[Items from a dataset]
○ ○ ○ ○ ○ ○ ○

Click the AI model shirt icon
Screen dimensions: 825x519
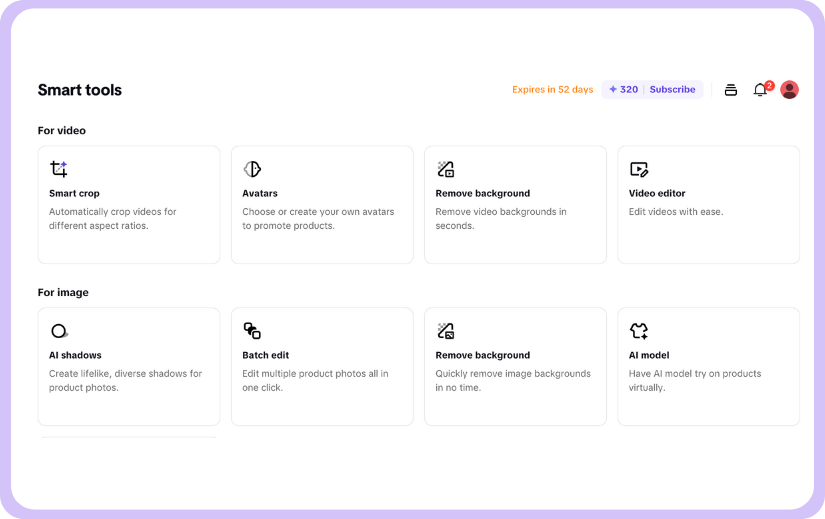[x=639, y=331]
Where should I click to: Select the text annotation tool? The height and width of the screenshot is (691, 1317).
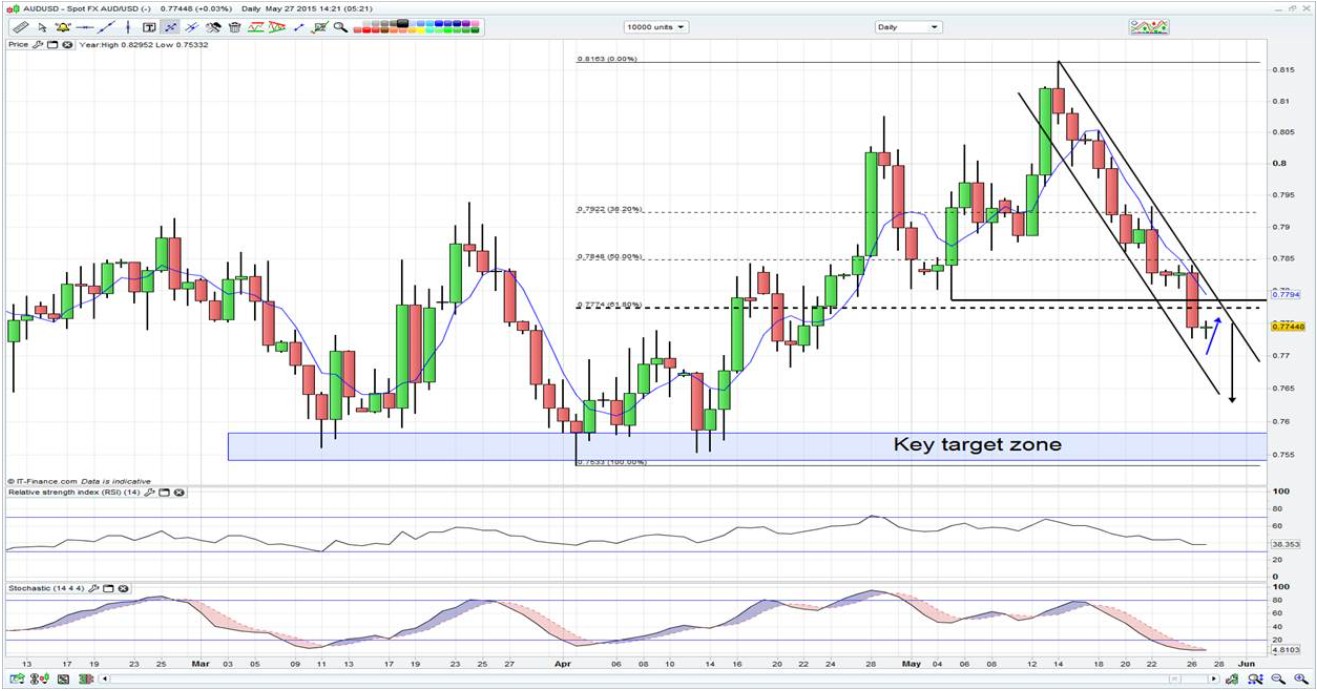pyautogui.click(x=149, y=28)
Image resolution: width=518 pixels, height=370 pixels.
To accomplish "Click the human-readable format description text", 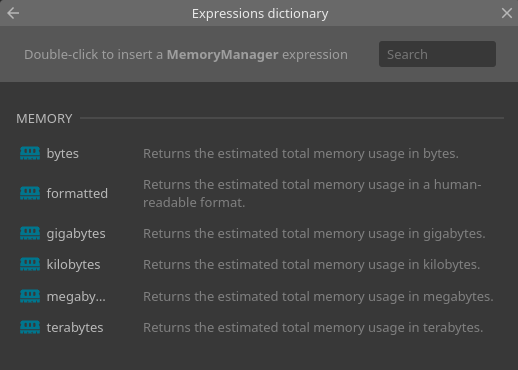I will click(312, 193).
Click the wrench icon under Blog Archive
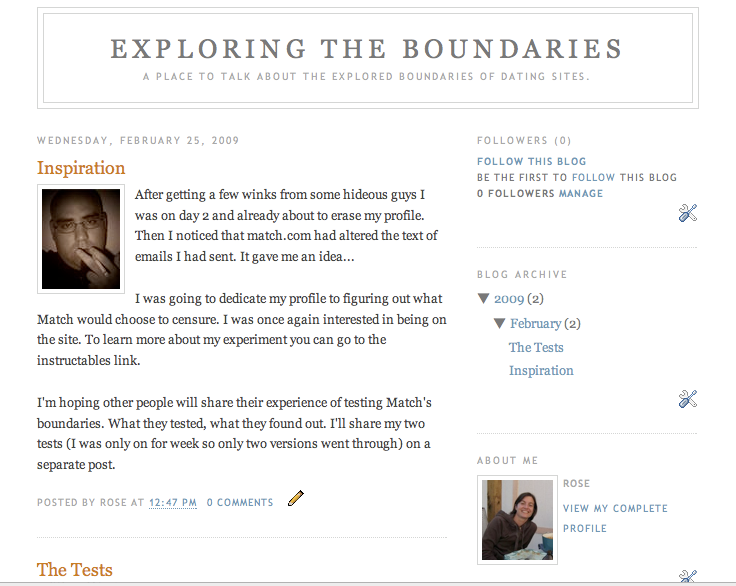Image resolution: width=736 pixels, height=586 pixels. click(x=687, y=399)
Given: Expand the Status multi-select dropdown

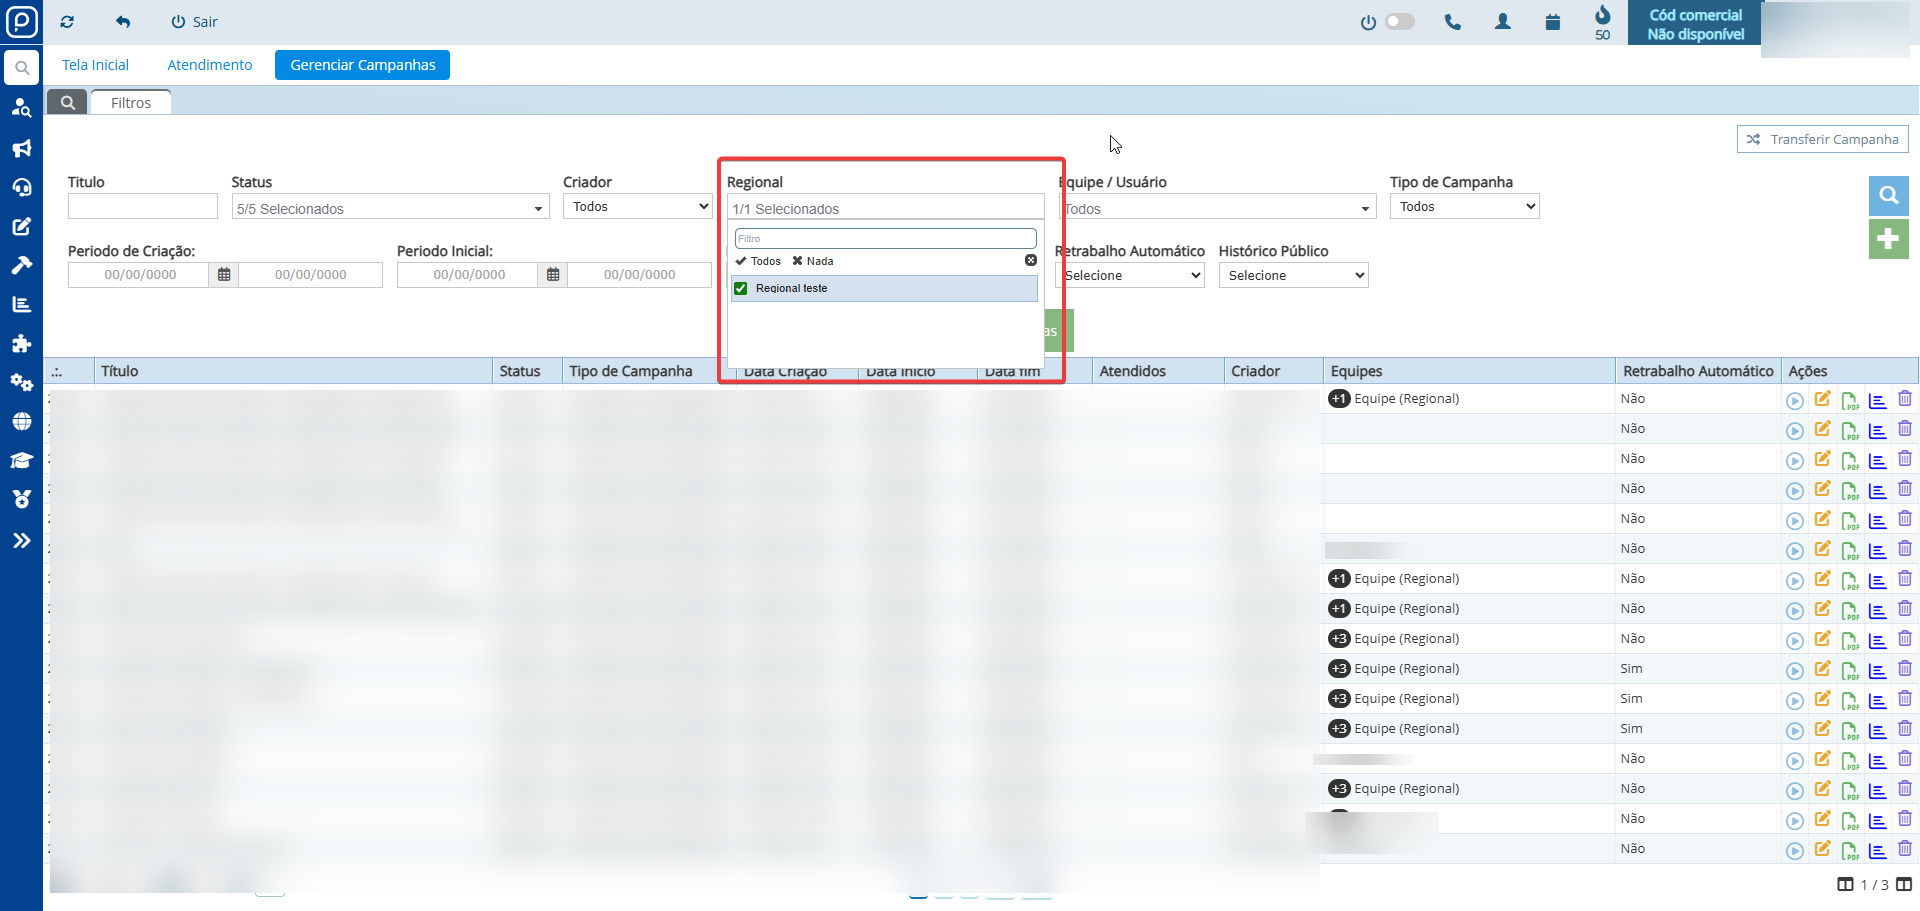Looking at the screenshot, I should pyautogui.click(x=390, y=208).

○ ○ ○ ○ ○ ○ ○

» ASSIGNED TASK:
Only one thing is required: an exact printout of the lines from the line containing "Click the wrench icon under Blog Archive" through the last line of the records, pictures excluded.

» RESPONSE AREA:
Click the wrench icon under Blog Archive
Image resolution: width=736 pixels, height=586 pixels. click(x=687, y=399)
Given: Expand the Status multi-select dropdown

Looking at the screenshot, I should pyautogui.click(x=390, y=208).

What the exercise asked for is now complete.